== The task ==
Return every one of the rows below word for word, with each line unchanged and in its original order.

== The input ==

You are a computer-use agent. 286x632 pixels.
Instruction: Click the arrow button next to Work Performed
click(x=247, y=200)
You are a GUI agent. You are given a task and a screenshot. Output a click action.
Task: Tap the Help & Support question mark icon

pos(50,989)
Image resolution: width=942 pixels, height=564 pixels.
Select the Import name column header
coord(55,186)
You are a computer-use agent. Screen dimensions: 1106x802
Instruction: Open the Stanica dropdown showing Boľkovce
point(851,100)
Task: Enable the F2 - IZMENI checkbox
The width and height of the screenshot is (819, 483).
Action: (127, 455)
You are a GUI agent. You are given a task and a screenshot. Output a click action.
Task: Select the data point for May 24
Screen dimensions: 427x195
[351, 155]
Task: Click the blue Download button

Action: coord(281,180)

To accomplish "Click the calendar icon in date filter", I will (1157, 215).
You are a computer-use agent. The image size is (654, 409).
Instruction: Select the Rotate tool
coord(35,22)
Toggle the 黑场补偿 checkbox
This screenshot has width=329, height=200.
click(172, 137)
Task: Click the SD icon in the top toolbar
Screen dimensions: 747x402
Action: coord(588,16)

== Output for this exercise ==
You are a computer-use agent. 286x632 pixels.
Instruction: Click the arrow button next to Work Performed
click(x=247, y=200)
You are a GUI agent. You are given a task and a screenshot. Output a click action.
Task: Tap the Help & Support question mark icon

pos(50,989)
Image resolution: width=942 pixels, height=564 pixels.
Select the Import name column header
coord(55,186)
You are a computer-use agent. Screen dimensions: 1106x802
Instruction: Open the Stanica dropdown showing Boľkovce
point(851,100)
Task: Enable the F2 - IZMENI checkbox
The width and height of the screenshot is (819, 483).
Action: (127, 455)
You are a GUI agent. You are given a task and a screenshot. Output a click action.
Task: Select the data point for May 24
Screen dimensions: 427x195
[351, 155]
Task: Click the blue Download button

Action: coord(281,180)

To accomplish "Click the calendar icon in date filter", I will (1157, 215).
You are a computer-use agent. The image size is (654, 409).
Instruction: Select the Rotate tool
coord(35,22)
Toggle the 黑场补偿 checkbox
This screenshot has width=329, height=200.
click(172, 137)
Task: Click the SD icon in the top toolbar
Screen dimensions: 747x402
Action: coord(588,16)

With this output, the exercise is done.